# The Official say Goodbye to the "Old Hearth" thread............



## GAMMA RAY (Mar 14, 2012)

http://www.youtube.com/watch?v=uIXV0cir4-E


I will begin with this lil ditty.....cause it has been a long road to the top.....well maybe not really but let's say that cause I like this song ;-P 

Craig.....now don't eff this thang up... :lol: 

See you buggerz on the "other side"..

Love ya..... :kiss:  :lol:


----------



## BrotherBart (Mar 14, 2012)

For Craig tonight.


----------



## neumsky (Mar 14, 2012)

Even tho I've been here only a short while...sheddin a tear!


----------



## DAKSY (Mar 14, 2012)

Na, Na, Na, Nah,
Na, Na, Na, Nah,
Hey, Hey, Hey, 
Goo-oodbye...


----------



## BrotherBart (Mar 14, 2012)

:lol:  :lol:


----------



## webbie (Mar 14, 2012)

It's only the Doors of Perception making y'all feel as if something is changing...when, in truth, it's always there just as before.....and as always.


----------



## neumsky (Mar 14, 2012)

But you...just like our gov't...we don't have a clue what's coming!


----------



## pen (Mar 14, 2012)

Can't wait to get to use and watch everyone else use the upgrades.  Been looking forward to it!

pen


----------



## dafattkidd (Mar 14, 2012)

Will this new version forum going to give me my hair back?


----------



## fossil (Mar 14, 2012)

*Dr. Issod?* 

Yes, fossil.

*Will I dream?*

I don't know, fossil.


----------



## Dix (Mar 15, 2012)

And we're off


----------



## BrotherBart (Mar 15, 2012)

fossil said:
			
		

> *Dr. Issod?*
> 
> Yes, fossil.
> 
> ...



 :lol: 

Perfect!

Brotherbart: What's going to happen?

Webmaster: Something wonderful.


----------



## Gasifier (Mar 15, 2012)

http://www.youtube.com/watch?v=SFByioMIUsg


----------



## fossil (Mar 15, 2012)

BrotherBart said:
			
		

> Brotherbart: What's going to happen?
> 
> Webmaster: Something wonderful.



 :lol:  :lol:


----------



## Gary_602z (Mar 15, 2012)

Do we get an official countdown.? Who gets to push the button? :cheese: 

Gary


----------



## webbie (Mar 15, 2012)

Basic sched - at about 12:30 eastern time I will stop taking new member registrations and also shut down the board for a few minutes while I clean it up and export the proper files...backup.
Then I will put it back up in read-only format. 

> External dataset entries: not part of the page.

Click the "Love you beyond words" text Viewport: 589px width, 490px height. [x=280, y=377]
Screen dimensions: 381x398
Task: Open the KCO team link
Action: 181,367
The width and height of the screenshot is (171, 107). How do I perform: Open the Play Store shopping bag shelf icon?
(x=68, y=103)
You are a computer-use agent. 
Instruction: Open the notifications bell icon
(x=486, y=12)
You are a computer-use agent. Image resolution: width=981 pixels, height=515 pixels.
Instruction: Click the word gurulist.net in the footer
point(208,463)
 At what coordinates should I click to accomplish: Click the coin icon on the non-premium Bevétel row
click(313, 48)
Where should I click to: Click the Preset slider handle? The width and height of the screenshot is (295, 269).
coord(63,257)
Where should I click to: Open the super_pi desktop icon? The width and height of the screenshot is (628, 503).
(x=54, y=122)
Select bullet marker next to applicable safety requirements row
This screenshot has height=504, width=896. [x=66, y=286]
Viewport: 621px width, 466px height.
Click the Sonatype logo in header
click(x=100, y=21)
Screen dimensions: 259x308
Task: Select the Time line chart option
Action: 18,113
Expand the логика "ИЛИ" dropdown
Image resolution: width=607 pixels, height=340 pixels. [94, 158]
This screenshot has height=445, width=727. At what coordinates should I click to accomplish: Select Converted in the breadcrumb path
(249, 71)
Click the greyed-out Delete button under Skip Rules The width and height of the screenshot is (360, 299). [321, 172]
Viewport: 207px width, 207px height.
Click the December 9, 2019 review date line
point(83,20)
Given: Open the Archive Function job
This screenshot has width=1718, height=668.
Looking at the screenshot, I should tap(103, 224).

At about 1am eastern, my forum-move dude will start the import into the new system. If things go OK, I will then try to get some sleep from 2 or 3am on.
When and if I wake up......things should be coming along. I suspect that by noon at the latest, the imports will be done and the basics of the new board will be in place for me to check....I will do this behind the scenes (and may also have the mods in there......). Then I have to set all the new permissions...as to the forums and what groups can do and see. 

If all of that works out, you will notice these forums are not reachable any longer and the new ones will be up in their place. Depending on luck and skill, this might be as soon as Thursday mid-afternoon or as late as 2013.....

If, on the other hand, you see these same forums up and running tomorrow night, you know something went very wrong.


----------



## pen (Mar 15, 2012)

Webmaster said:
			
		

> If, on the other hand, you see these same forums up and running tomorrow night, you know something went very wrong.



Naw, that wouldn't be too bad in the scheme of things.

If I typed in www.hearth.com and this came up instead,






then I'd think things were bad  :coolhmm: 

pen


----------



## Dix (Mar 15, 2012)

*sniffles*

The Ash Can is already gone


----------



## thewoodlands (Mar 15, 2012)

GAMMA RAY said:
			
		

> http://www.youtube.com/watch?v=uIXV0cir4-E
> 
> 
> I will begin with this lil ditty.....cause it has been a long road to the top.....well maybe not really but let's say that cause I like this song ;-P
> ...





swampy


----------



## BrotherBart (Mar 15, 2012)

The sun is coming up. The migration is having problems. Tell your techie to ask himself...


----------



## begreen (Mar 15, 2012)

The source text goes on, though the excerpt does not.